Task prompt. Rewrite the lines from the first one through the line containing "Action: tap(1569, 409)", inclusive, replacing "Description" with "Summary" and leaving everything else unchanged. Omit the pictures from your answer.

>> Start Records supplied

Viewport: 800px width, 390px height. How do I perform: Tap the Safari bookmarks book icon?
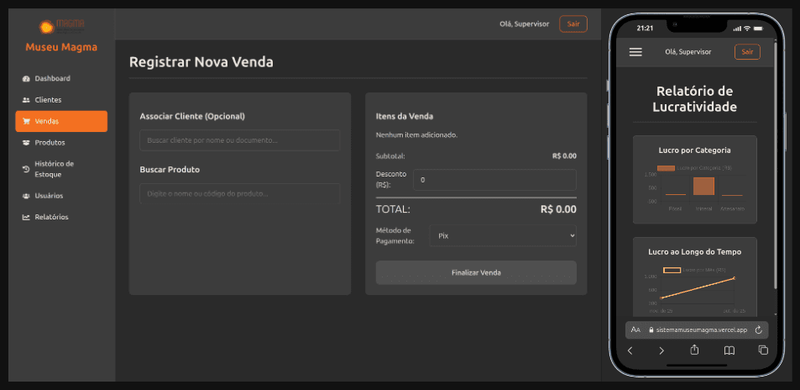729,350
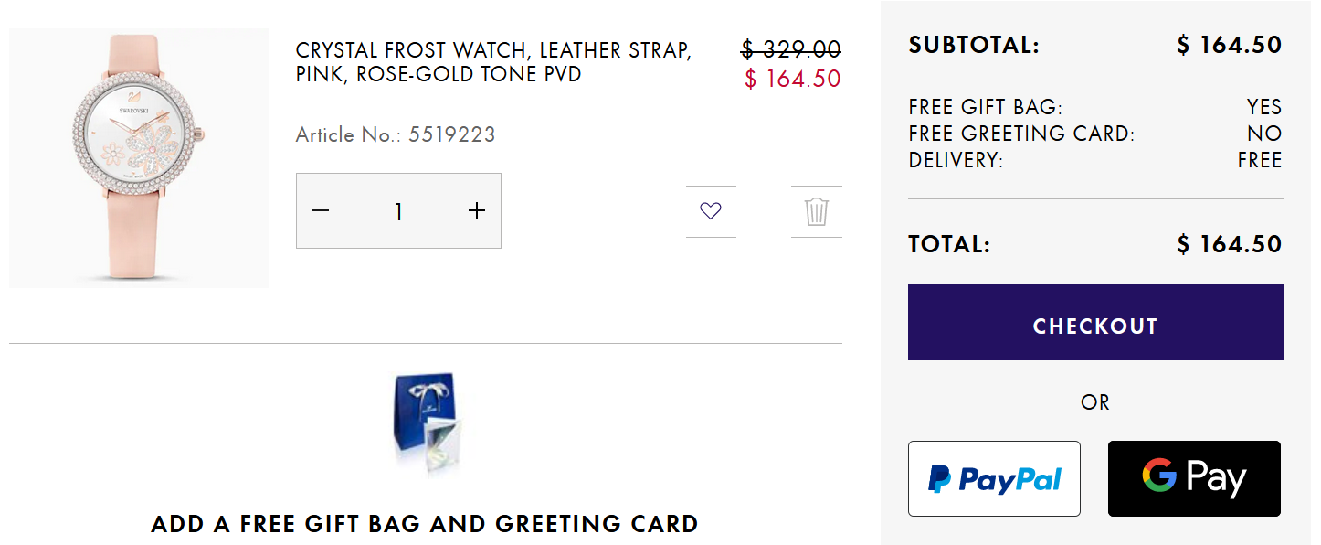The width and height of the screenshot is (1321, 545).
Task: Decrease quantity with the minus button
Action: tap(320, 211)
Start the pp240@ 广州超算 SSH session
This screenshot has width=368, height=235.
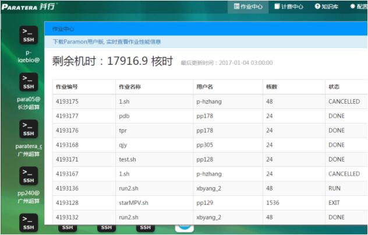(x=29, y=176)
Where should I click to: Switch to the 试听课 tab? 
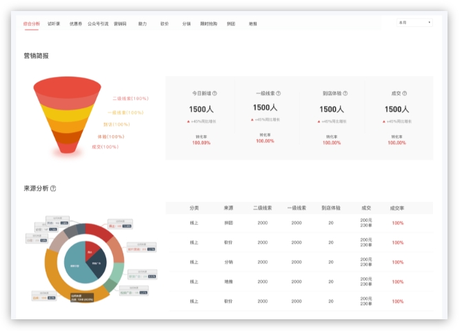pos(54,23)
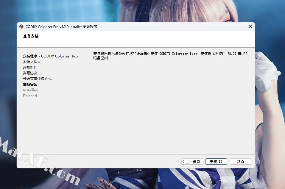285x189 pixels.
Task: Click the CODIJY app icon in title bar
Action: click(21, 27)
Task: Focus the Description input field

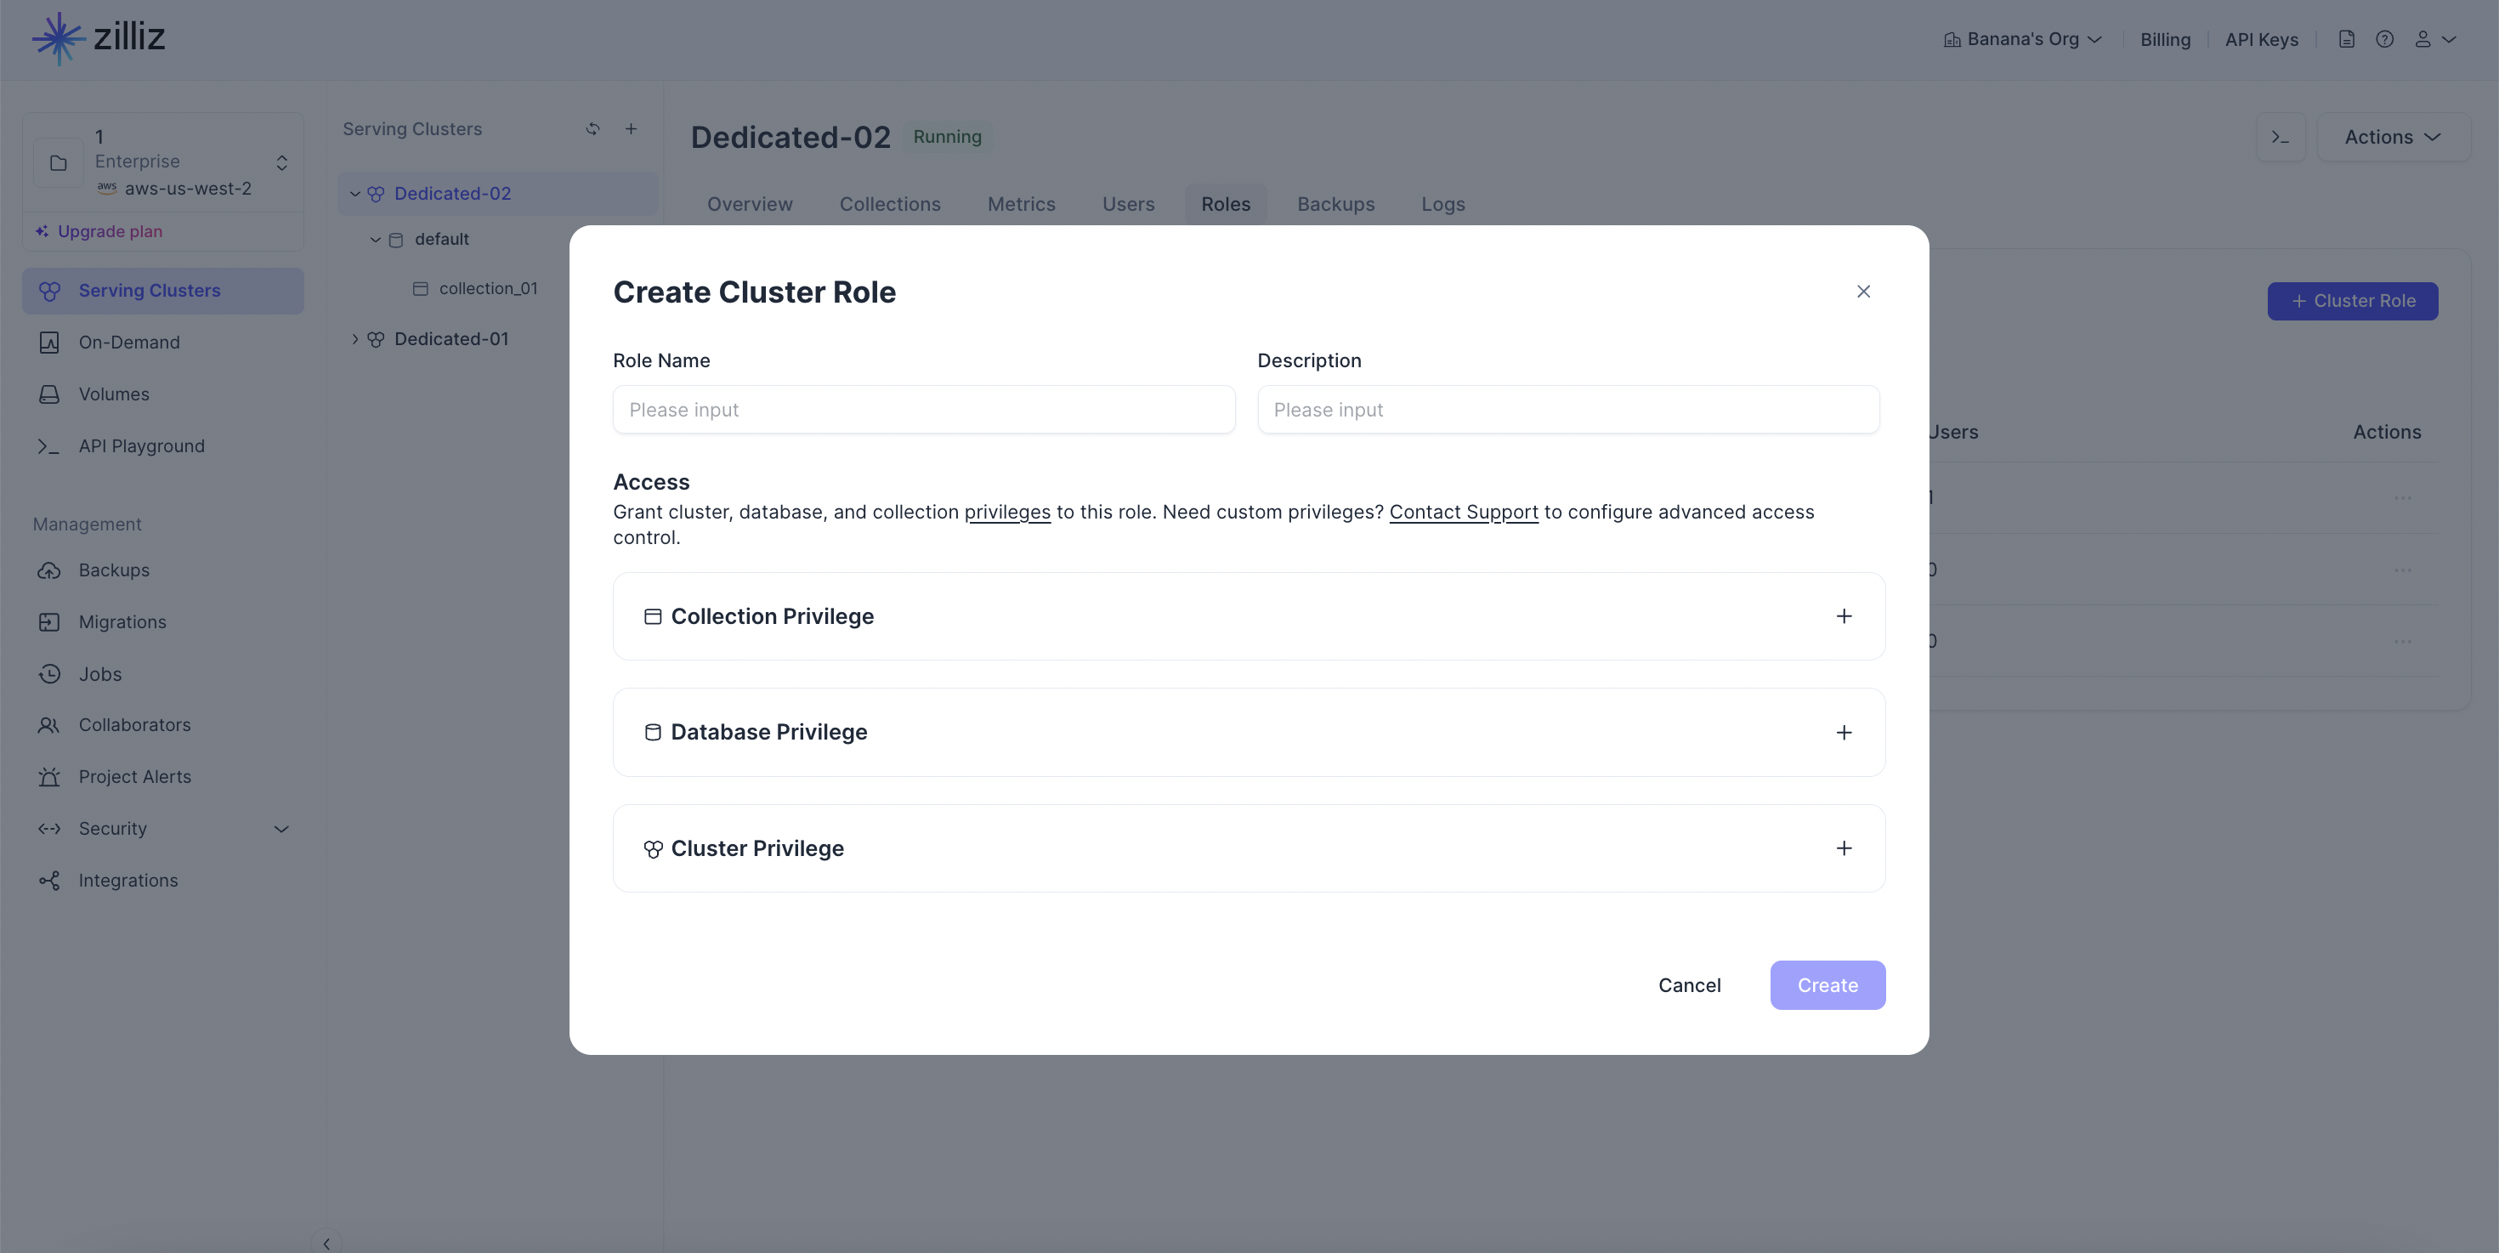Action: tap(1569, 409)
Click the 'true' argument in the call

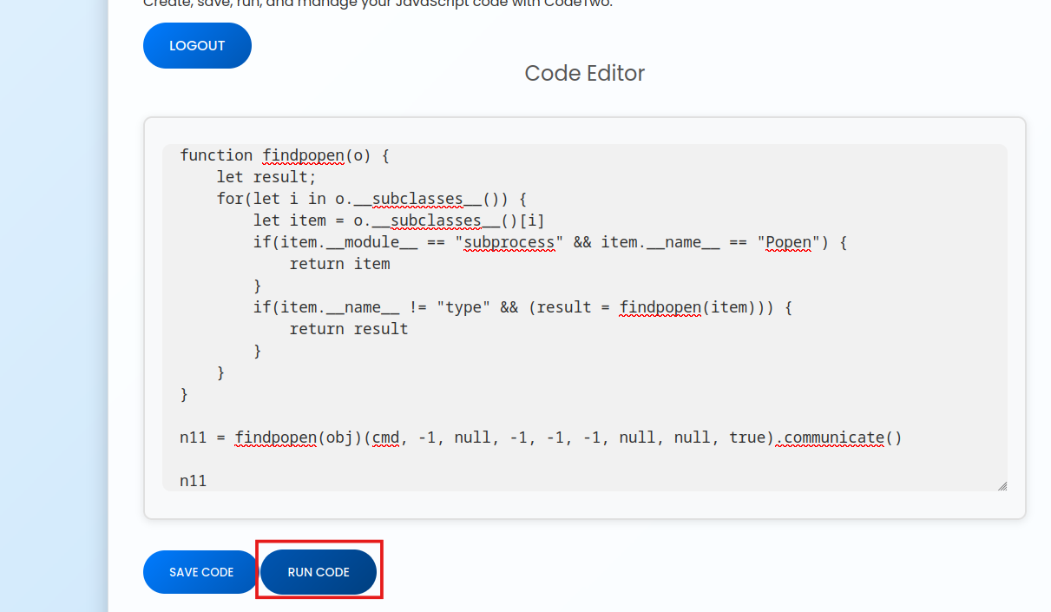tap(746, 438)
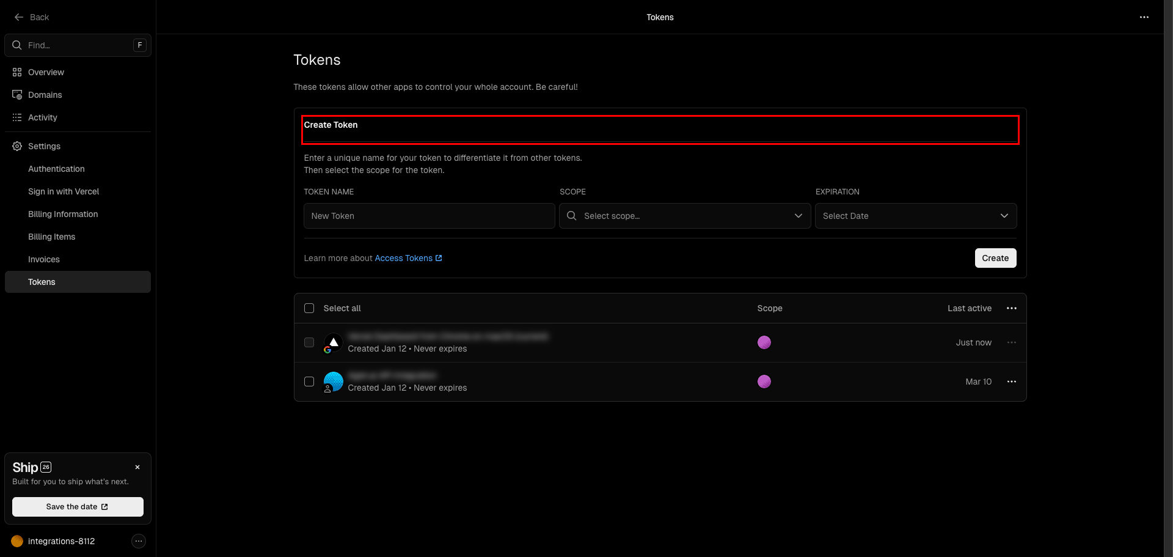The width and height of the screenshot is (1173, 557).
Task: Open the top-right page options ellipsis
Action: (1144, 17)
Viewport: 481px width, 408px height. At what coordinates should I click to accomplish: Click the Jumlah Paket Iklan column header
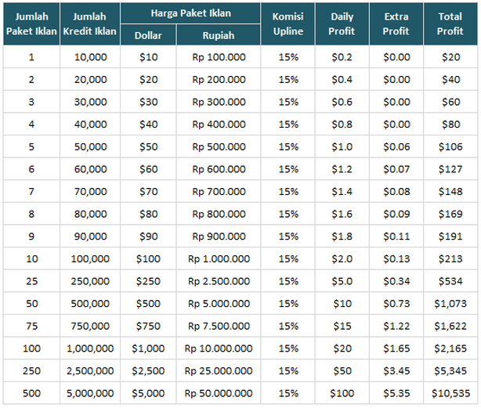click(x=31, y=24)
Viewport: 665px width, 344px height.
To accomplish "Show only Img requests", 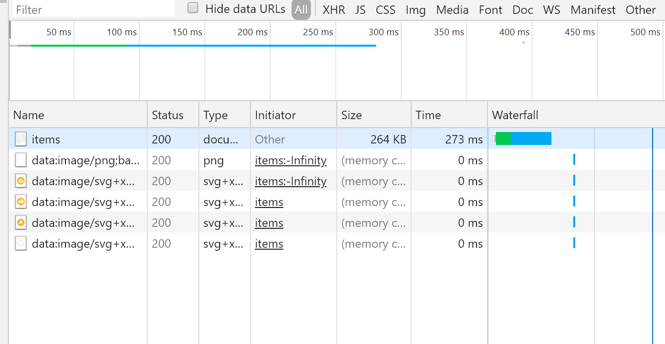I will point(416,10).
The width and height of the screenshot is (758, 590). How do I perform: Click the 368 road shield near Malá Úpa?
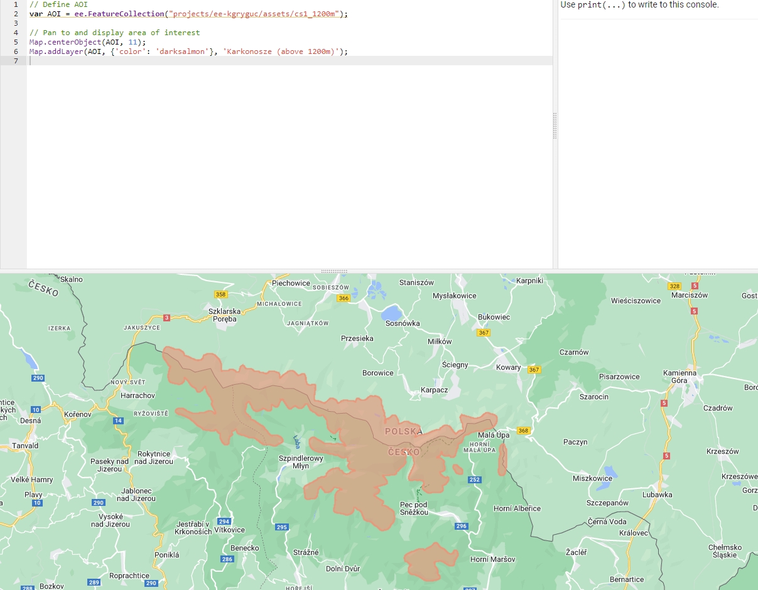tap(523, 431)
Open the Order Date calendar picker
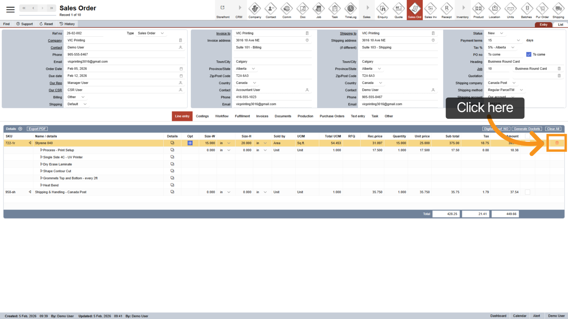The image size is (568, 319). pos(181,69)
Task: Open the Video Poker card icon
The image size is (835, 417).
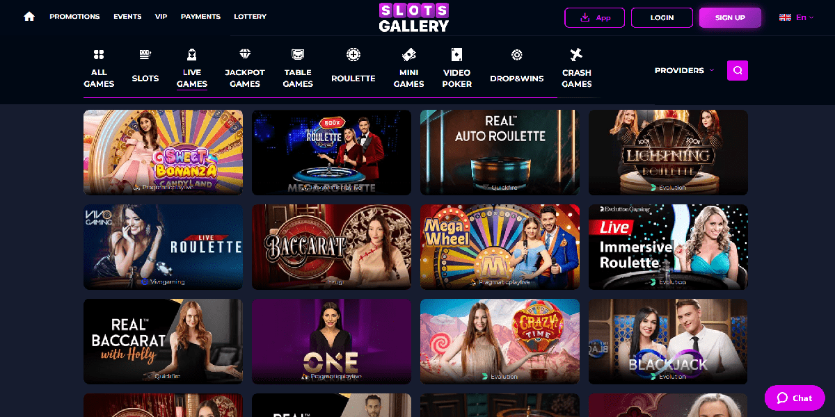Action: pyautogui.click(x=456, y=55)
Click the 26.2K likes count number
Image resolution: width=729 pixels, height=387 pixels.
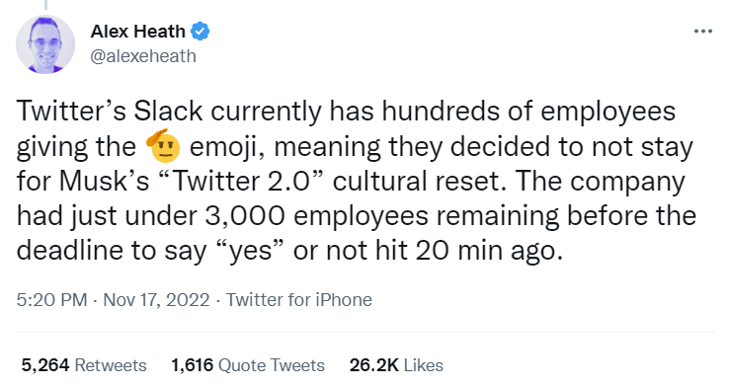tap(373, 365)
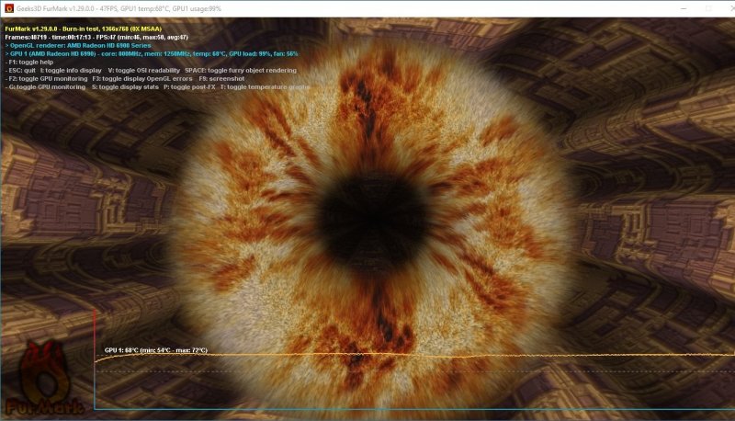Click the red vertical axis of temperature graph
This screenshot has width=735, height=421.
95,358
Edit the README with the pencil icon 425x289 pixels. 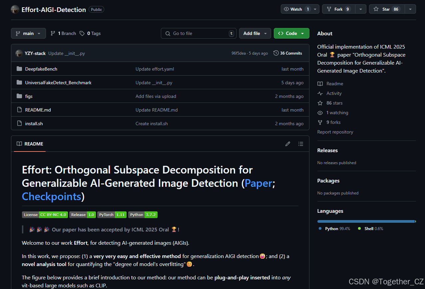287,144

>> End Records supplied

Answer for this exercise.
Viewport: 800px width, 390px height. How do I perform: Tap the Safari bookmarks book icon?
729,350
The width and height of the screenshot is (1321, 545).
Task: Decrease quantity with the minus button
Action: tap(320, 211)
Start the pp240@ 广州超算 SSH session
This screenshot has width=368, height=235.
(x=29, y=176)
Where should I click to: Switch to the 试听课 tab? 
pos(54,23)
285x189 pixels.
Task: Click the CODIJY app icon in title bar
Action: click(21, 27)
Task: Focus the Summary input field

Action: tap(1569, 409)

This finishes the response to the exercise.